PDR has developed several MedX post surgical protocols that have been successful in allowing patients to regain full motion and strength following surgery.   Physical rehabilitation following spinal surgery is necessary to restore strength and range of motion while protecting the surgical site and improving repair.  Avoiding physical activity can result in muscular fibrosis, adaptive tissue shortening, loss of function, and increased risk of re-herniation.

Axial strengthening is necessary to return patients to physically demanding activities in their daily life or occupation and avoids re-injury.  Typically, along with the disc injury there is also a soft tissue injury, specifically to the paraspinal musculature.
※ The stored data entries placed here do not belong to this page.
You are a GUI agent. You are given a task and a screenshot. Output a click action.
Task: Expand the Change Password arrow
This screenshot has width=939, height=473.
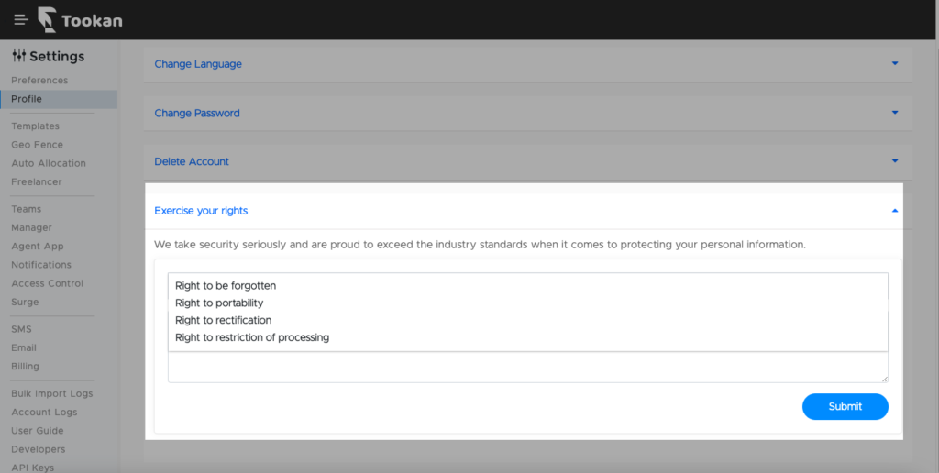click(895, 113)
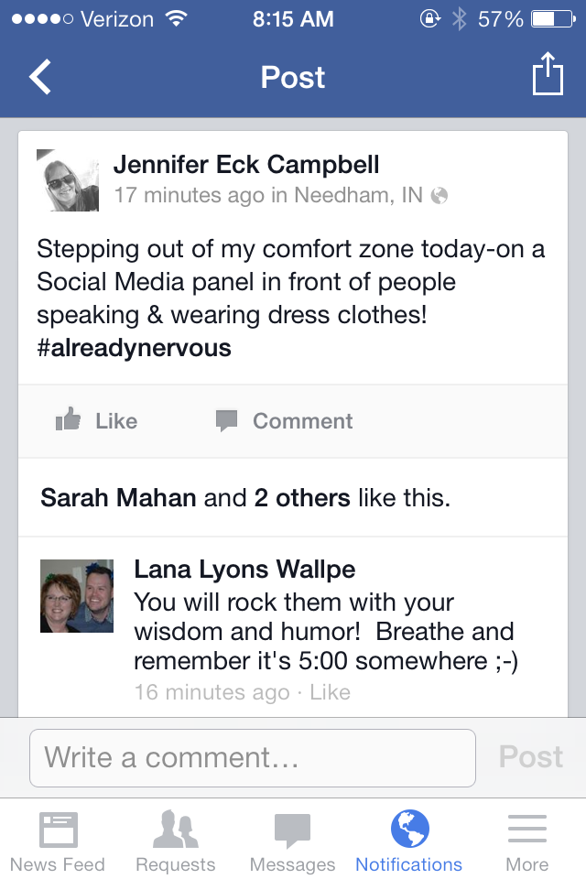The width and height of the screenshot is (586, 879).
Task: Focus the Write a comment field
Action: click(253, 758)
The MedX equipment allows us to isolate and administer calculated doses of exercise to the paraspinal muscles at a therapeutic level without compromising or overloading a post-surgical disc.  Isolated mechanical loading allows us to safely break up random alignment of the collagen fibers (myofacial adhesions). Continued loading during the healing process stimulates the new collagen fibers to lie down along the lines of mechanical stress, thus forming a stronger and more functional repair.

Inducing controlled segmental motion also produces facet motion, breaks up capsular adhesions, promotes the production of synovial fluid, and ultimately normalizes facet range of motion. Reintroduction of controlled activity also allows us to address the fearful patient and demonstrate that post-exercise muscle soreness is not injurious pain. Several studies have demonstrated that exercise increases levels of encephalin, endorphins, serotonin, and norepinephrine that help control pain.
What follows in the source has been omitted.